No, that headline wasn't sarcasm. I spent years as my neighborhood's go-to babysitter, and after hundreds of nights watching kids, I honestly believe that Terry Deary is using the correct approach in his Horrible Histories books. Kids are often a little more mature, and a lot more bloody-minded, than we give them credit for.
The Terrible Tudors approach, as with any Horrible Histories book, can be summed up as follows. 1) School is boring. 2) Teachers don't teach you any of the cool stuff that would actually make you care about the period. 3) Teachers are, in fact, out to get you. A little heavy-handed, but I've known a lot of eight-year-olds who were very firm on points one and three, and after encountering something like Terrible Tudors would be more than willing to concede point two.
This slim volume contains information on Tudor history, sports, games, medicine, food, religion, and royalty, interspersed generously with cartoons illustrating or commentating on the text. Generous attention is, of course, given to the gross and weird stuff: by opening the book at random I discovered that Henry VII ordered all mastiffs in England to be killed, people believed that witches could turn themselves into butterflies, plague sores might be treated by placing a newly-dead pigeon on them, and that Tudor football (soccer, as we uncultured Yanks call it) had no referees, no rules, and might end with a full-scale village-wide brawl. That kind of stuff tends to stick in your mind.
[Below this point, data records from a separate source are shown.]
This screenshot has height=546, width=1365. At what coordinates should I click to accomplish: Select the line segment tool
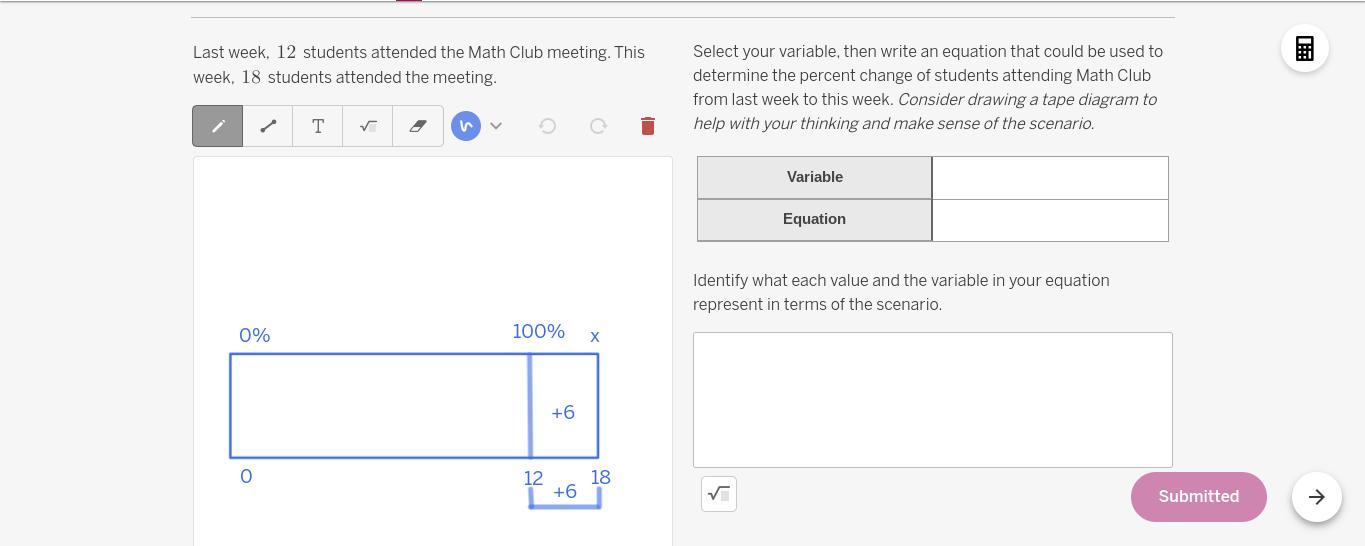[x=268, y=126]
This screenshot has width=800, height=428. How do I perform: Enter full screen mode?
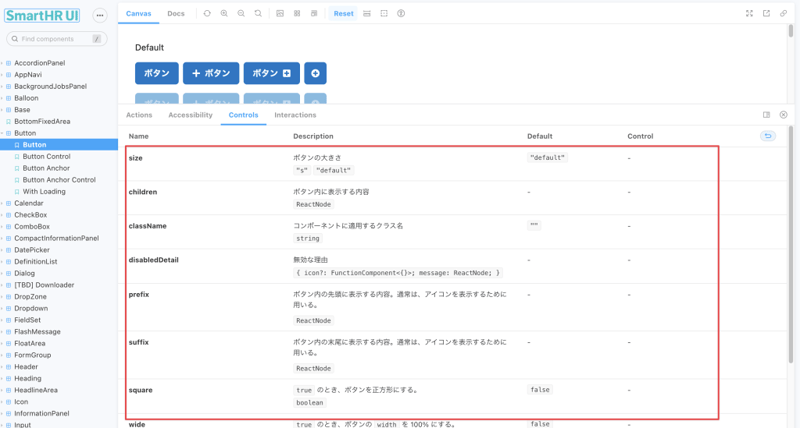click(749, 14)
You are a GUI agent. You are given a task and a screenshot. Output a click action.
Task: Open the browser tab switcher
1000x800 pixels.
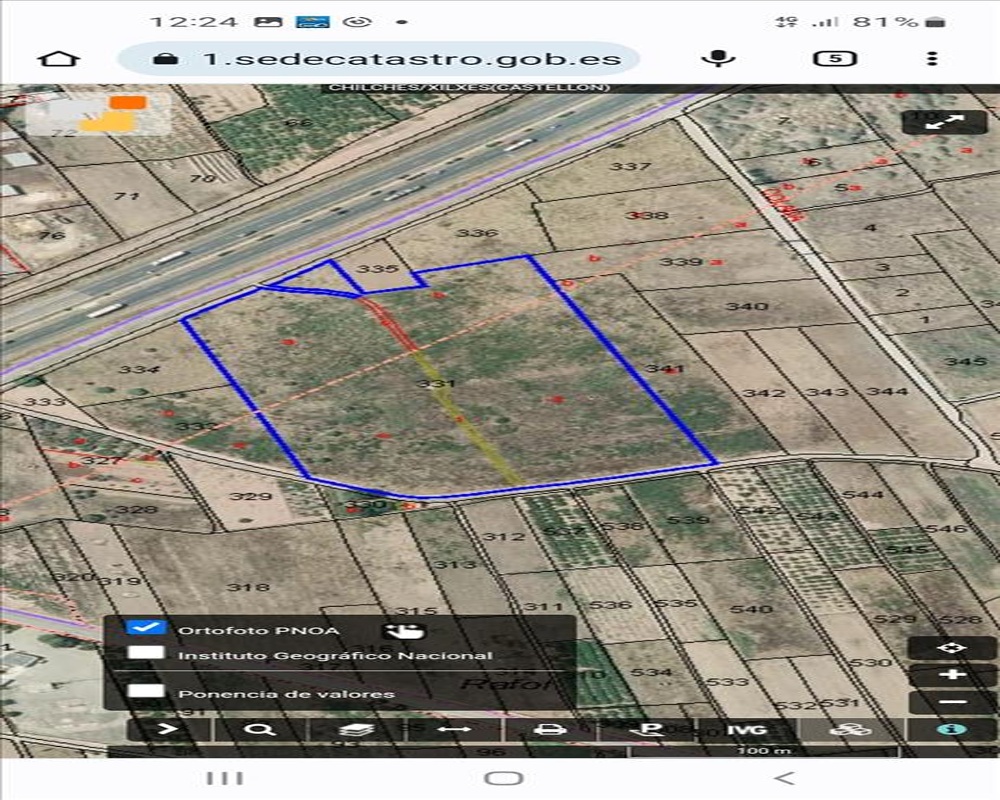(x=835, y=58)
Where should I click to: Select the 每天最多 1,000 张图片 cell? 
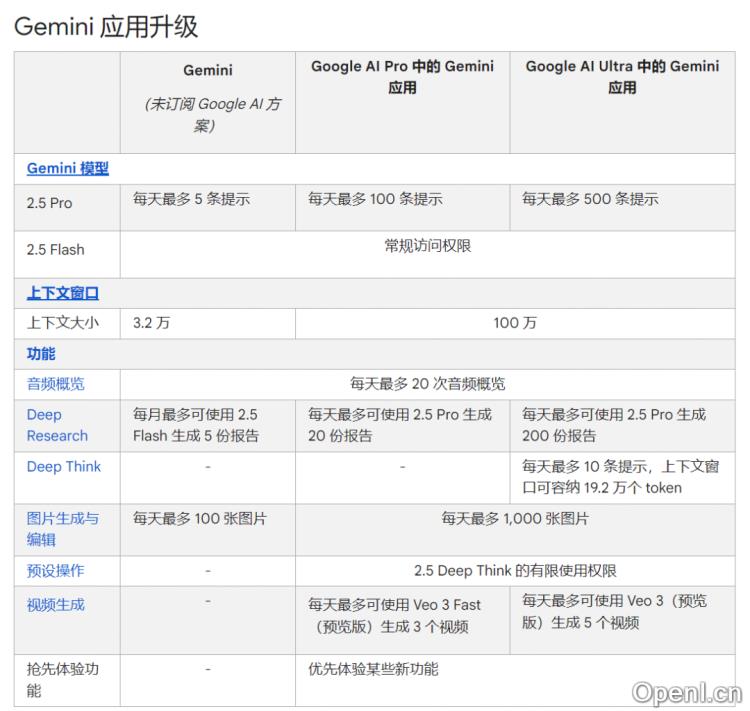(x=515, y=519)
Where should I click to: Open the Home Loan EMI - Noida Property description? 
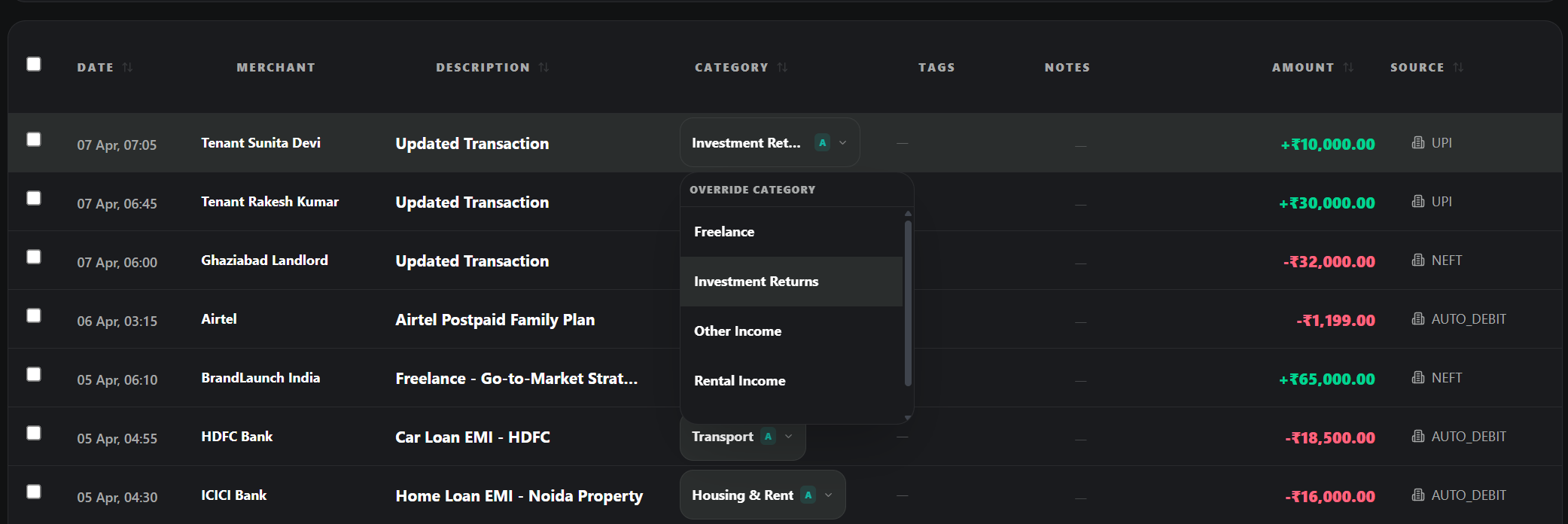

Terrible Tudors lost a star, though, for raking out the old Oxfordian theory and putting Kit Marlowe in the "did this guy actually write Shakespeare's plays?" role. It never actually says he did, but to be honest, I don't think it belonged in the book; the Oxfordian theory is less an interesting fact and more a "here's the weird stuff people might say about what might've happened but probably didn't," which is a little tenuous.
Overall, though, Terrible Tudors is an excellent example of what Horrible Histories is all about: strange, gross, cool stuff to catch kids' attention and imagination, and bring the past to life in a way a lot of school texts just don't. Definite recommendation.